Stocks futures were pointing lower this morning, perhaps setting the stage for a day of modest losses for equities, as economic data in the U.S. has been cooling down of late. Jobless claims did come in below 300,000 for the sixth consecutive week, while the two main crude oil benchmarks are down 2% this morning following yesterday’s rally. Meantime, the precious metals opened in the green as they look to build momentum from yesterday’s gains, as well. Gold was trading around $1,205/oz while silver looked to inch back above $16.50/oz at 10 am ET.
Update: The metals may be in a store for a choppy day of trading, as each of the PMs (besides palladium) dipped into the red by mid-morning.
Yesterday in the Markets
Stocks rose modestly yesterday, with each U.S. index closing slightly in positive territory. This helped the Dow Industrials remain above 18,100, while the S&P 500 moved above 2,100, and the Nasdaq pushed above 5,000. Precious metals also gained, with silver adding about 1% and gold advancing $10 to move back near $1,200/oz. 10-year Treasuries remained parked, with yields just below 1.90%.
Factors Affecting Gold Today
The economic machinery in not only slowing down in the U.S., but across the Pacific in China as well. It is much the same case as the States, however: China will periodically come up with some encouraging economic indicators after a slew of disappointing data had been coming out in the preceding weeks. Of late, foreign direct investment into China grew by more than 2% in March, and increased by more than 11% over the first quarter. This helped pushed the Shanghai stock index up nearly 3% this morning as the Chinese stock market is beginning to overheat in a similar manner to its American counterpart.
Even with the U.S. and China providing mixed bags of data, the situation is actually even murkier in Europe. The European bond market is all over the place: short-term yields on government debt are either already negative or approaching negative territory across the continent. Meantime, even the stronger economies in the eurozone are seeing an overcrowding in their own long-term bond markets due to the relative safe haven compared to riskier debt in Italy, Spain, Portugal, and of course Greece. All of this uncertainty creates upward pressure for the precious metals.

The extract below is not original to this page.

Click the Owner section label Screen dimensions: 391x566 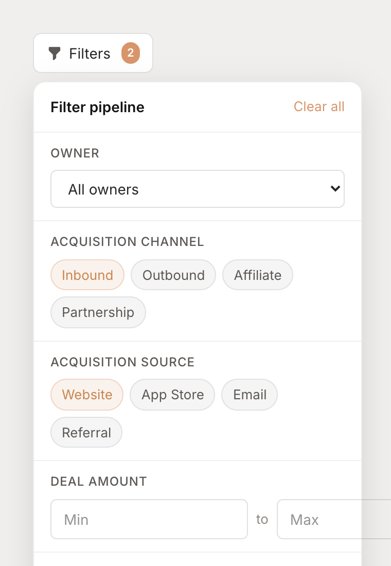[75, 153]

Stalwart Germany’s 10-year Bund yield has continued to fall, dropping from an already miniscule 0.11% down below 0.09% this morning. This does indicate, however, that there continues to be demand for German sovereign debt, even when it pays back next to nothing. Similarly, France’s 30-year bond yield has slid below 1%, an incredibly low figure for such a long-term investment. The demand for low-yielding sovereign debt from the stronger European nations stands in direct contrast to, say, Greece, which just had its credit rating downgraded to CCC+ (with a negative outlook going forward) by Standard & Poor’s.
CPI and consumer sentiment will be announced in the U.S., while CPI and retail sales come out in Canada. The early morning sees consumer price information from the EU, labor market indicators from Great Britain, and adjusted retail sales from Switzerland.